Insights from our GPU research made it clear that to achieve further magnitude-level improvements, we needed custom hardware. Our ISCA 2022 paper, BTS, introduced an ASIC architecture designed specifically for bootstrapping. We balanced the design such that the massive computation of FHE operations could be hidden behind the memory latency of loading evaluation keys.

Yet, off-chip memory bandwidth remained a severe bottleneck due to massive single-use data generation. In our MICRO 2022 paper, ARK, we introduced an algorithm-architecture co-design that used runtime data generation and inter-operation key reuse to eliminate 88% of off-chip memory accesses.

We also challenged the conventional wisdom of using 64-bit word lengths in FHE hardware. In our ISCA 2023 paper, SHARP, we proved that a 36-bit word length provides robust workload precision while enabling a compact, hierarchical architecture. This reduced chip area and power consumption by roughly half compared to prior monolithic ASICs. Recognizing that large monolithic ASICs face severe manufacturing yield limits, our IEEE SEED 2024 paper, CiFHER, proposed a scalable multi-chip module (MCM) architecture. By using a resizable core structure and optimizing die-to-die communication, we demonstrated that chiplet-based designs can rival monolithic ASIC performance at a fraction of the cost.

Phase 3: Algorithm-Architecture Co-Design for Private AI (2023–2024)

To evaluate these systems, we actively deployed convolutional neural networks (CNNs) over FHE. In our 2024 IEEE Access paper, HyPHEN, we observed that the mismatch between CNN feature maps and 1D ciphertext slots caused excessive homomorphic rotations. We introduced a hybrid packing method and polynomial activation functions to drastically cut the memory footprint and rotation overhead. We advanced this further in our CCS 2024 paper, NeuJeans, by proposing Coefficients-in-Slot (CinS) encoding. This technique bypasses costly slot permutations and fuses convolutions directly with the bootstrapping process, enabling end-to-end ImageNet-scale CNN inference in seconds.

Phase 4: Breaking the Memory Wall on GPUs (2025–2026)

As FHE algorithms evolved, we brought our insights back to commodity hardware. In our HPCA 2025 paper, Anaheim, we debunked the assumption that NTT is the primary bottleneck on optimized GPUs. We found that simple element-wise operations had become the new memory wall due to limited off-chip DRAM bandwidth. Anaheim proposed a Processing-in-Memory (PIM) architecture and a software framework to offload these operations directly into DRAM, vastly improving energy efficiency.

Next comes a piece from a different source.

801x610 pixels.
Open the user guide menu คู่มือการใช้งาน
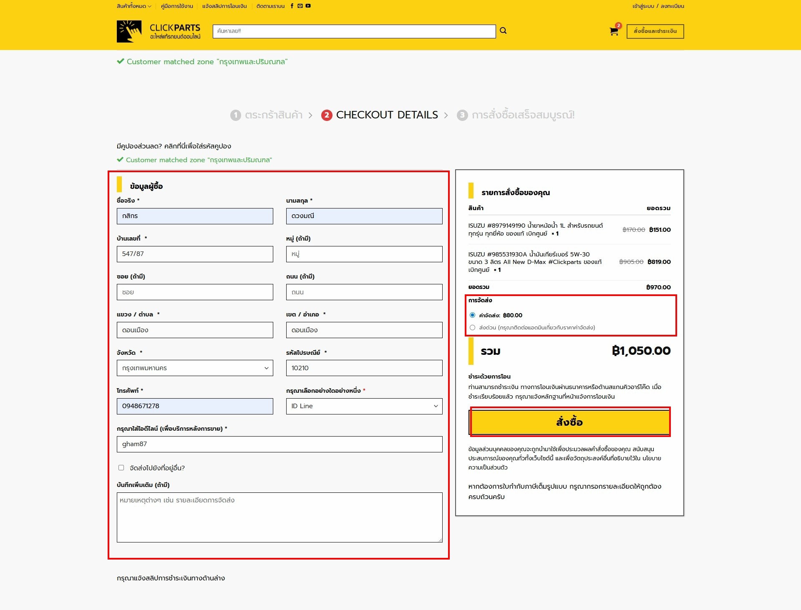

Our efforts culminated in our ASPLOS 2026 paper, Cheddar, a swift, full-fledged GPU library for FHE. We designed a novel “25-30 prime system” to natively exploit the 32-bit integer datapath of modern GPUs, avoiding expensive 64-bit emulation. Coupled with aggressive sequential and parallel kernel fusion, Cheddar outperforms custom FPGA designs and older GPU libraries by up to 4.45×, completing a ResNet-20 inference in just 0.72 seconds on a single GPU.

Furthermore, by building on Cheddar alongside our earlier work, AESPA (arXiv 2022)—which bypasses costly bootstrapping by approximating activation functions with square polynomials (requiring a slight, strategic modification to the original 7-layer CNN specification)—and introducing a new encrypted convolution method inspired by HyPHEN, we pushed the hardware even further. As demonstrated in our recent microarchitectural studies (e.g., Theodosian @ ISPASS 2026), we have pushed modern GPUs so hard that the bottleneck has now shifted to the on-chip L2 cache bandwidth. By taming these final bottlenecks, we recently achieved a sub-25ms inference time for a 7-layer CNN on an off-the-shelf RTX 5090 GPU, matching the ambitious performance targets originally reserved for custom ASICs by the DARPA DPRIVE program.

Summary

While specialized FHE ASICs demonstrate remarkable peak efficiency, the rapid evolution of cryptographic algorithms risks making fixed hardware prematurely obsolete (this is evidenced by the announcement of Intel's programmable FHE accelerator, HERACLES, at ISSCC 2026). By deeply understanding the interaction between FHE mathematics and hardware microarchitecture, my research proves that intelligently optimized GPUs and memory systems can deliver real-time, practical privacy-preserving computation today.